Un caisson étanche au fond de l’eau
« L’Agence France-Presse utilise une installation-prototype constituée d’un appareil robotisé et d’un caisson étanche placé au fond de l’eau », explique Damien Meyer. Développé en partenariat avec Nikon et la société française Extrem’ Vision, ce système permet, chose rare, de contrôler à distance tous les paramètres de la prise de vue – y compris l’orientation de l’objectif – et de transférer automatiquement les fichiers. Ce qui ne signifie pas que l’opérateur ne fait jamais trempette : l’installation du matériel, longue d’une heure et demie, se pratique avec maillot de bain et bouteille à air comprimé.
« J’ai passé mon brevet de plongeur spécialement pour ça », sourit Damien Meyer. Et de rendre hommage à son collègue François-Xavier Marit (photo, ci-dessus), « le Géo Trouvetou » de l’AFP, qui a chapeauté le développement du caisson. « François-Xavier a effectué les premières photos sous-marines pour l’AFP, lors des JO d’Athènes en 2004 », se souvient-il. « À l’époque, il procédait en apnée et déclenchait au jugé, avant de récupérer manuellement les photos à la fin de l’épreuve. »
Le prototype du caisson robotisé coûte « environ 30.000 euros », indique Damien Meyer. À ce prix, il faut additionner celui de l’appareil photo, un Nikon D4 muni d’un objectif 24-70 f2.8, d’une valeur d’environ 5.000 euros. « Autant dire qu’il faut faire très attention lors de l’installation. Il vaut mieux perdre 10 minutes à revérifier les joints toriques que de noyer l’appareil. Cela ne m’est pas encore arrivé, je touche du bois… »

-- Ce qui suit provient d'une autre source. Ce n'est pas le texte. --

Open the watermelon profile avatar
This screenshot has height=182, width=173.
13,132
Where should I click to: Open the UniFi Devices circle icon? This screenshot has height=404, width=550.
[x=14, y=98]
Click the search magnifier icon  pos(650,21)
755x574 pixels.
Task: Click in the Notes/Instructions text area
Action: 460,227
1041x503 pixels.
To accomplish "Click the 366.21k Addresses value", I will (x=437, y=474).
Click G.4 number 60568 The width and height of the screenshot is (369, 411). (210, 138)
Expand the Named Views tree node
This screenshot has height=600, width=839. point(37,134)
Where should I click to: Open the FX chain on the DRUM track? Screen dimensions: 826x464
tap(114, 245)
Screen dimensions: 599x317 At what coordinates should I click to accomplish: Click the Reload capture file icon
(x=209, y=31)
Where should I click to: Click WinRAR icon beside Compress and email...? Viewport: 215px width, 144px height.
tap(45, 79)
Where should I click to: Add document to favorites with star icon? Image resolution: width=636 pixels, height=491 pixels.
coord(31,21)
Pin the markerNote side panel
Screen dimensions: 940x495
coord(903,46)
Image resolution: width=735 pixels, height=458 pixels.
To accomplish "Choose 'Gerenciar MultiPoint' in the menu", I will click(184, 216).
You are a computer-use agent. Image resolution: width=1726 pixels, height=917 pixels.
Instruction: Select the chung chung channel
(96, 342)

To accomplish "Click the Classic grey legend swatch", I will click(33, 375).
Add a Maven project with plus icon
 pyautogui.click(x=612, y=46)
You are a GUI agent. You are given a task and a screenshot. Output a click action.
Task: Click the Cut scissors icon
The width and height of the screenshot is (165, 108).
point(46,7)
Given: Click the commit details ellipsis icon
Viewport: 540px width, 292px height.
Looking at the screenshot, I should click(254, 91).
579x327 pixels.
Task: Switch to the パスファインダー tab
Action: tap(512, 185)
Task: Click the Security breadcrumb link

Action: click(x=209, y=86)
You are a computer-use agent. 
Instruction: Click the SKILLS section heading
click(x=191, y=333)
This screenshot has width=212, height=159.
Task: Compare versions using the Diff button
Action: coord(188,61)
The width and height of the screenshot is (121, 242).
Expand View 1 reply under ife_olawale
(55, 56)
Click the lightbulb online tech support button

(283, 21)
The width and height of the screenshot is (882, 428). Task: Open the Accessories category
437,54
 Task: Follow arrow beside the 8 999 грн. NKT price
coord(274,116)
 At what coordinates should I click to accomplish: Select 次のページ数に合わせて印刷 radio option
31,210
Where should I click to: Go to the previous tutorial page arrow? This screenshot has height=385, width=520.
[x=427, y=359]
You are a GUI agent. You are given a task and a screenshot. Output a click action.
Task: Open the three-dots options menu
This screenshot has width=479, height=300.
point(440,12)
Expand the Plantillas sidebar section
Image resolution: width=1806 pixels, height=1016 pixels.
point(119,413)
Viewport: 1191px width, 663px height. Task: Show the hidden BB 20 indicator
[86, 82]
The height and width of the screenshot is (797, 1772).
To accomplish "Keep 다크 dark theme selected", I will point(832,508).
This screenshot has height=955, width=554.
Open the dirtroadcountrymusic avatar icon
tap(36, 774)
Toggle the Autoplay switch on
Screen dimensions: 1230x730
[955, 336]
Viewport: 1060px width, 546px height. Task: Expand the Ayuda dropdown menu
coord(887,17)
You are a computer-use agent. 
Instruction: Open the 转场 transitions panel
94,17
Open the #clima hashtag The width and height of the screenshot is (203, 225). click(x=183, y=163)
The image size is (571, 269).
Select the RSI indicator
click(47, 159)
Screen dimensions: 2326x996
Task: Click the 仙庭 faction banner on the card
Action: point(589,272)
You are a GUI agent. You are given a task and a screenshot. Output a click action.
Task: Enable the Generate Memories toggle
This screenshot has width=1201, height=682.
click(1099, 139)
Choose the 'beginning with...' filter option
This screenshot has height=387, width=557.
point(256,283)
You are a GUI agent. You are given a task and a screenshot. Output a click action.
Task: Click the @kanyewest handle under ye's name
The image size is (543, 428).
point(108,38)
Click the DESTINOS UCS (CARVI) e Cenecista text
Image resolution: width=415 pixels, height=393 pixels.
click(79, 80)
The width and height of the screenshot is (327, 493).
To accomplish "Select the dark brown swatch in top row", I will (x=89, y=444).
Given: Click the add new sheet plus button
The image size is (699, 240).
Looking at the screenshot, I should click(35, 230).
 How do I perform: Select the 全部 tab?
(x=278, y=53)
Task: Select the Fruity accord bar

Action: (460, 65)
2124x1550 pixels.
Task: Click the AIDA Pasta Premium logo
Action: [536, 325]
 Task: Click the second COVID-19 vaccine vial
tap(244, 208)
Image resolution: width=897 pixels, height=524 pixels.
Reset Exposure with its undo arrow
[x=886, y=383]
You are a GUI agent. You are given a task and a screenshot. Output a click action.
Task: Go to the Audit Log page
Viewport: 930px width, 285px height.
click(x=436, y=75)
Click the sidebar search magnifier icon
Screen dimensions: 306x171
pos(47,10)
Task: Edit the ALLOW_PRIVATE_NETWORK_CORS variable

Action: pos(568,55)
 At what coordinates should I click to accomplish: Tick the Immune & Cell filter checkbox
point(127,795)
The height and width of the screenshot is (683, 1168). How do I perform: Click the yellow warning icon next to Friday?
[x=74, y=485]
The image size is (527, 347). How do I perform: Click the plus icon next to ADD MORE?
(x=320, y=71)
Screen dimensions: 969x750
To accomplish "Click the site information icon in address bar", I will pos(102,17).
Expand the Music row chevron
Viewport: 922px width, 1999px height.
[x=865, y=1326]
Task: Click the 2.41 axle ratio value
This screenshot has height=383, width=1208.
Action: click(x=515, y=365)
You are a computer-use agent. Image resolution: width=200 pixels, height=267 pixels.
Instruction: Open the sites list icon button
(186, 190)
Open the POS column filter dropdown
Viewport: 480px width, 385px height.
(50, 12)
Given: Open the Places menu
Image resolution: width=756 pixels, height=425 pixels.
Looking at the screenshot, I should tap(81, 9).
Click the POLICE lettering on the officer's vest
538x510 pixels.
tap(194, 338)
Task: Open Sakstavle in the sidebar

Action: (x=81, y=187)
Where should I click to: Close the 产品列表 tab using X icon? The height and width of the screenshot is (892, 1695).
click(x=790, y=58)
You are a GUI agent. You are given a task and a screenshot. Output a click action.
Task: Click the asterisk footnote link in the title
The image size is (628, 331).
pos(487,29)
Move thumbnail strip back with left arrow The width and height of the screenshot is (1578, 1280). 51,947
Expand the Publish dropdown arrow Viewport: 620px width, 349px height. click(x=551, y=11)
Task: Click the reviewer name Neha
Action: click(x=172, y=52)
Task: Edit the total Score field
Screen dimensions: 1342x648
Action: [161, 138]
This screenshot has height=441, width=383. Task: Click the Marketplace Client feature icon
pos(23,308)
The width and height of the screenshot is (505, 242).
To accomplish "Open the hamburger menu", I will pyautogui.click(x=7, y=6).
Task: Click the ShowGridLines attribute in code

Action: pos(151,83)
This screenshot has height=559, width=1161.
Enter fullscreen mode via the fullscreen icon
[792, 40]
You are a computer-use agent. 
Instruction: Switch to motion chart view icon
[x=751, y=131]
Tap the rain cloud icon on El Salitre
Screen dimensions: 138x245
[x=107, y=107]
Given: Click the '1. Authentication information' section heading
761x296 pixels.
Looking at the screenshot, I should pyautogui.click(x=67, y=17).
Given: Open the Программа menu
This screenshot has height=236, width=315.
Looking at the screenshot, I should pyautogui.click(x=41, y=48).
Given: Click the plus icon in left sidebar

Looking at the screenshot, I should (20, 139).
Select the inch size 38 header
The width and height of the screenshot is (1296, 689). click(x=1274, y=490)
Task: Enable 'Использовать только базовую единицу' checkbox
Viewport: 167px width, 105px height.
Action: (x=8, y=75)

Déclenchement depuis les tribunes
Deux câbles relient le caisson sous-marin au poste de contrôle du photographe de l’AFP, l’un permettant de guider la tourelle robotisée, l’autre de gérer les réglages de l’appareil photo et de transférer les clichés. Sur l’écran d’ordinateur, le logiciel Nikon Camera Control Pro 2 affiche l’angle de vue de l’appareil, modifiable via le joystick de la télécommande, façon jeu vidéo. Le bouton rouge, lui, permet de déclencher les prises de vue. « Le mode Live View implique une légère latence, il faut anticiper », témoigne Damien Meyer.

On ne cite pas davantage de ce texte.